Enzyme mimicking studies took on a new aspect as it turns out that inorganic nanomaterials could have intrinsic enzyme-like activities. The word nanozyme (nanoenzyme) was first coined to describe the ribonuclease-like activity of ligand functionalised gold nanoparticles in 2004. Since then, various research has been continued on nanomaterials with enzyme-like activity. Thus, nanoenzyme has come to describe nanomaterials with enzyme-like activity.


As a powerful tool, nanoenzyme electrocatalyst broadens the ways to explore bioinspired solutions to the world’s energy and environmental concerns. Efforts to fashion novel nanoenzymes or engineering nanoenzymes for effective electrode functionalisation is generating innovative, viable catalysts with high catalytic activity, low cost, high stability and versatility, and ease of production. High chemo-selectivity and broad functional group tolerance of nanoenzyme with an intrinsic enzyme-like activity make them an excellent environmental tool. The catalytic activities and kinetics of nanoenzymes that benefit the development of nanoenzyme-based energy and environmental technologies by effectual electrode functionalisation are discussed in this article. Further, deep insight on recent developments in the state-of-art of nanoenzymes either in terms of electrocatalytic redox reactions (viz. oxygen evolution reaction, oxygen reduction reaction, nitrogen reduction reaction and hydrogen evolution reaction) or environmental remediation/treatment of wastewater/or monitoring of a variety of pollutants. The complex interdependence of the physicochemical properties and catalytic characteristics of nanoenzymes are discussed, along with the exciting opportunities presented by nanomaterial-based core structures adorned with nanoparticle active-sites shell for enhanced catalytic processes. Thus, such modular architecture with multi-enzymatic potential introduces an immense scope of making its economical scale-up for multielectron-fuel or product recovery and multi-pollutant or pesticide remediation as reality.

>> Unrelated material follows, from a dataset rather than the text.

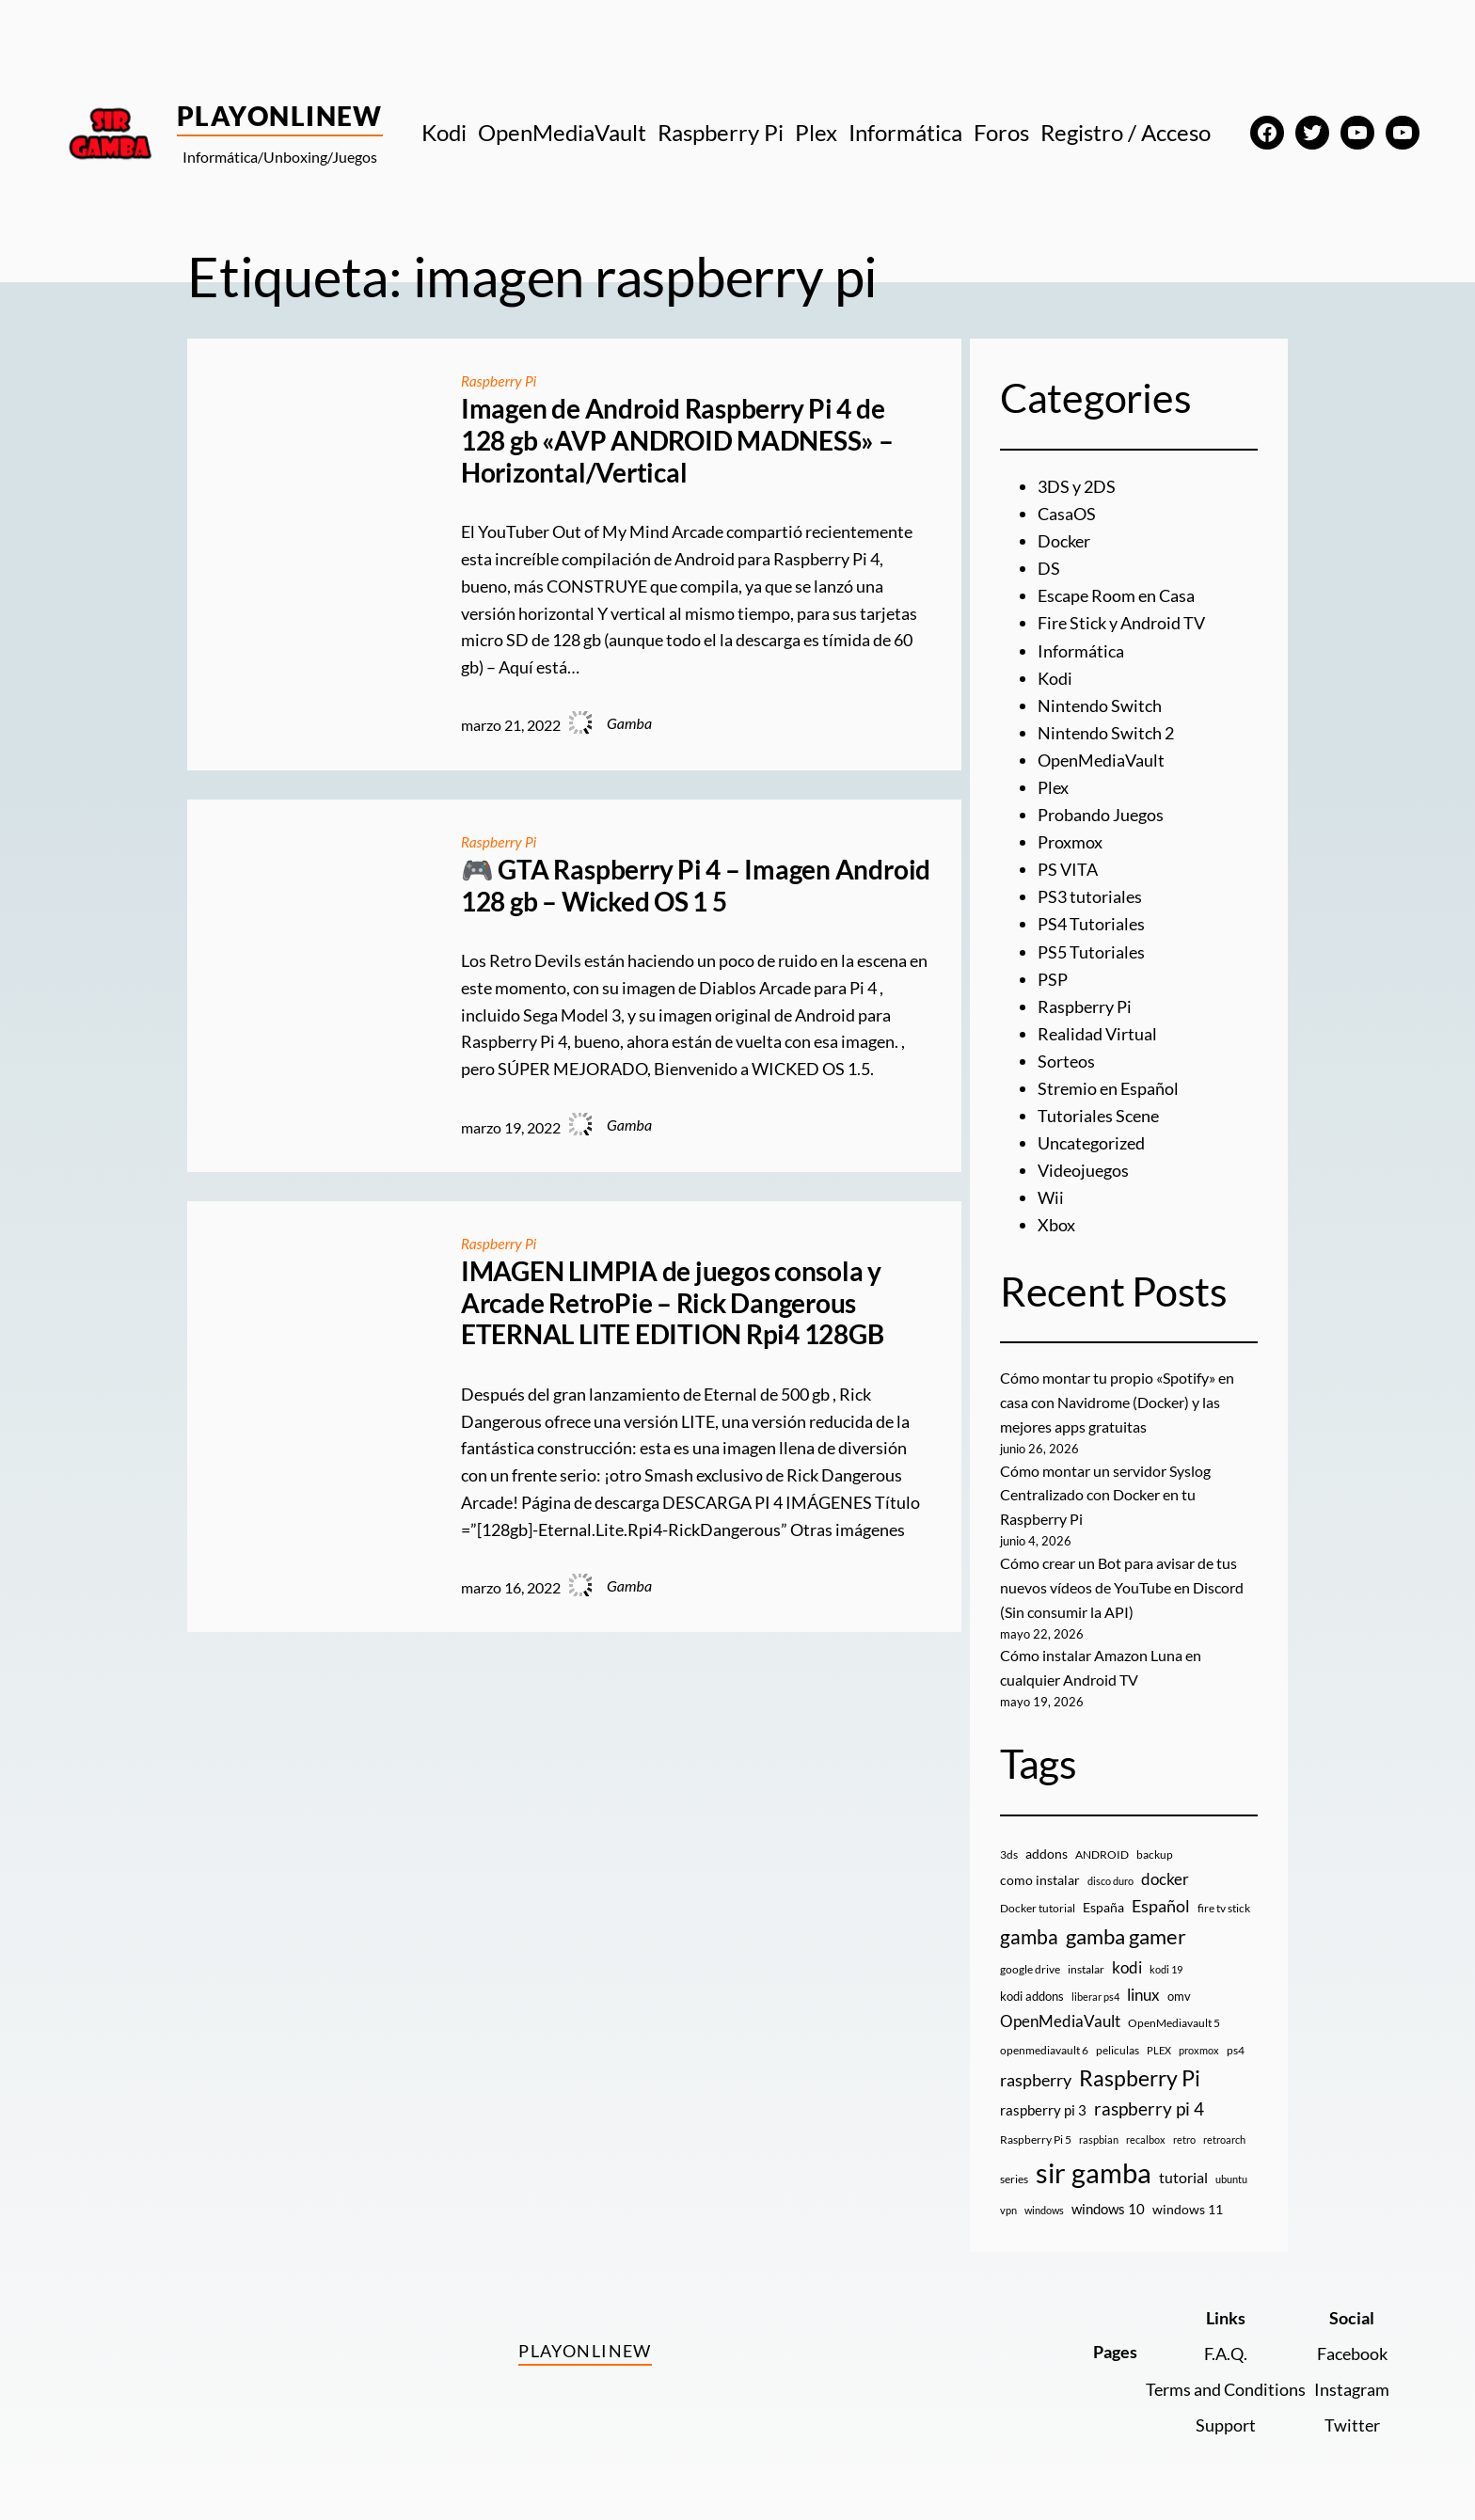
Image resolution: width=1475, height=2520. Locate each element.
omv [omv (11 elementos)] (1179, 1984)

The assignment on “Engineered Nanoenzyme” was completed with the Department of Chemical and Biomolecular Engineering, Korea Advanced Institute of Science and Technology (KAIST), 291 Daehak-Ro, Yuseong-Gu, Daejeon 34141, the Republic of Korea, along with other universities.

Social and Industrial Implications:

Trends of nanoenzyme are replacing conventional enzymes, particularly in a microbial bioelectrofuel biosystem, as cheap and efficient electrocatalysts. In this account, various strategies from altering scaffold to point alteration and iterative targeted tailoring have been applied to improve the enzyme-like activity and selectivity of the artificial enzymes.

Future Plans:

Strategies need to be devised to increase the mass loading of both homogenous and heterogeneous nanoenzyme for higher current density. Though, area of nanoenzyme is in its growing stage, engineering nanoenzyme with improved catalytic performance comparable to or even higher than that of the natural enzyme is one of the most concerning issues at this moment. Besides, the future breakthrough in nanoenzyme technology will lead to the development of novel catalysts with wider applications in multiple disciplines.